Billionaire hedge-fund manager John Paulson gave $400 million to Harvard University’s engineering school, the biggest donation in the college’s 379-year history.
Harvard said it will rename the engineering school after Paulson and establish an endowment to benefit research, faculty development and financial aid.
The gift, one of the largest in the history of higher education, shows how the wealthiest U.S. universities are attracting more than their share of philanthropy. Harvard raised $1.16 billion last year, and President Drew Faust is leading an effort to raise $6.5 billion by 2018.
The donation “will provide Harvard’s newest school, less than a decade old, with the firm foundation we have strived to build as we have witnessed engineering’s growth,” Faust said in a speech on campus.
Faust and Harvard Business School Dean Nitin Nohria had discussed the potential gift for two years, Paulson said in a press conference. A 1980 graduate of the business school, Paulson said he was making the gift because Harvard had opened doors for him.
The John A. Paulson School of Engineering and Applied Sciences’ faculty and classes are scheduled to move across the Charles River from Harvard’s main campus in Cambridge, Massachusetts to Boston’s Allston neighborhood, near its business school.
“In business today so much of our investing is investing in technology,” Paulson said. “Harvard sees a big opportunity in technology.”
Since 2007, when Harvard’s engineering division expanded into a school, student enrollment has more than doubled and the faculty has grown by 30 percent.
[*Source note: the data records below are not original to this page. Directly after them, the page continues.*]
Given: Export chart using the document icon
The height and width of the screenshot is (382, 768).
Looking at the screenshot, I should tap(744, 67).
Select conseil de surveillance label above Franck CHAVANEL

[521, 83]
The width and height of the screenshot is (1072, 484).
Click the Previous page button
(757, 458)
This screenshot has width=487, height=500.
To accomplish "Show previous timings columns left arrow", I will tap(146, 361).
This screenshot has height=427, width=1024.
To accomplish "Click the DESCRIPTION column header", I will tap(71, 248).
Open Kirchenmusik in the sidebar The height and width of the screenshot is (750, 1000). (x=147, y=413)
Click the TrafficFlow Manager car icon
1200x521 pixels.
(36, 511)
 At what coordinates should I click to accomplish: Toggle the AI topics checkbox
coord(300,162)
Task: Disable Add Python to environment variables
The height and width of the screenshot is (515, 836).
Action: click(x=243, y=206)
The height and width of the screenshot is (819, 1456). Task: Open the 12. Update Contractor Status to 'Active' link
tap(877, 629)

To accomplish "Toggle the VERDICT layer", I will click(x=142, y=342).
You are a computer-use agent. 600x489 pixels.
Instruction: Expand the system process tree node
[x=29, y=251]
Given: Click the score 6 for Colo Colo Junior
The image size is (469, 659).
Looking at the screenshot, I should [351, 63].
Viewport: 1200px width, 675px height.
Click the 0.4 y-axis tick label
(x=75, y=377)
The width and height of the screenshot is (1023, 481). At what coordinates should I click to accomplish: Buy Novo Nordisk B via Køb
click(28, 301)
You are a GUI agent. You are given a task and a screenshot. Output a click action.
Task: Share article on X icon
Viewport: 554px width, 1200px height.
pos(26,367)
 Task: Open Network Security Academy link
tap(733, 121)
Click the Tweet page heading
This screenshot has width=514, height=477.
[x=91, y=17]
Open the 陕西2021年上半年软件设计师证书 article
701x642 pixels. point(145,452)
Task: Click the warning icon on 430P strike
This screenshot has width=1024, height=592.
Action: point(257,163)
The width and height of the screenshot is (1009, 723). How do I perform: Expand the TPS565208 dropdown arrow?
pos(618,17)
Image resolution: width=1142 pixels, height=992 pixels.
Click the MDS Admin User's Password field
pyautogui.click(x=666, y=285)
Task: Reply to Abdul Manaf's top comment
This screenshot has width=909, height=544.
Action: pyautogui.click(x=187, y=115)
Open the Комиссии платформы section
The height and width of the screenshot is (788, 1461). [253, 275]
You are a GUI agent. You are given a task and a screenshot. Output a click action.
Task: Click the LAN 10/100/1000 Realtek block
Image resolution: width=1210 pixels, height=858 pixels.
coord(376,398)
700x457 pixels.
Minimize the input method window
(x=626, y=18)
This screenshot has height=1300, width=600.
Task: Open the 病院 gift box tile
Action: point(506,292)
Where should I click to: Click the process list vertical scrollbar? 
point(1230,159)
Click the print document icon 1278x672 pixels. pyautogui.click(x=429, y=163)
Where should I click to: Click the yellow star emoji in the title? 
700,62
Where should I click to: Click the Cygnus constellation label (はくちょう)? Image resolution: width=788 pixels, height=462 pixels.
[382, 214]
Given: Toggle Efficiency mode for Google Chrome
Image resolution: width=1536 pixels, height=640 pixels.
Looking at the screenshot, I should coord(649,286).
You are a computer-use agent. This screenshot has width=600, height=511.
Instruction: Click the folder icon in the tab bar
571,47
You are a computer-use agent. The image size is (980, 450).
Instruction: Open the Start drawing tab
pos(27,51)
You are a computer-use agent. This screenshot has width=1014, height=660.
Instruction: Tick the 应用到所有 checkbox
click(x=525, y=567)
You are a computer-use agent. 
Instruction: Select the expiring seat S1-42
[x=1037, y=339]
Harvard alumnus Steven Ballmer gave an estimated $60 million last year to add 12 members to the engineering school’s computer science faculty, increasing the total to 36.
Paulson, 59, is founder and president of New York-based Paulson & Co., which manages $19.3 billion with more than 125 employees. He’s the 113th-richest person in the world with $11.3 billion, according to the Bloomberg Billionaires Index.
Paulson, who got his bachelor’s degree from New York University, founded his investment firm in 1994. He discovered a way to bet against the overvalued housing market with contracts that rose in value as mortgage-backed bonds declined. In 2007, when the credit crisis began, the firm made about $15 billion for Paulson, his staff and investors.
Adjusted for inflation, Paulson’s donation would be the fourth-biggest cash gift to higher education on the Million Dollar List of Indiana University’s Lilly Family School of Philanthropy, which dates to 2000. The largest is a 2001 donation to Stanford University from the William and Flora Hewlett Foundation that would be worth $532 million today.
It’s the second large gift to an Ivy League university from a Wall Street billionaire in the last month. In May, Stephen Schwarzman, founder, chairman and chief executive of Blackstone Group LP, gave $150 million to Yale University for a student center.
Paulson’s philanthropy to Harvard surpasses a $350 million gift last year from the family of the late T.H. Chan, for whom the Chan School of Public Health is now named.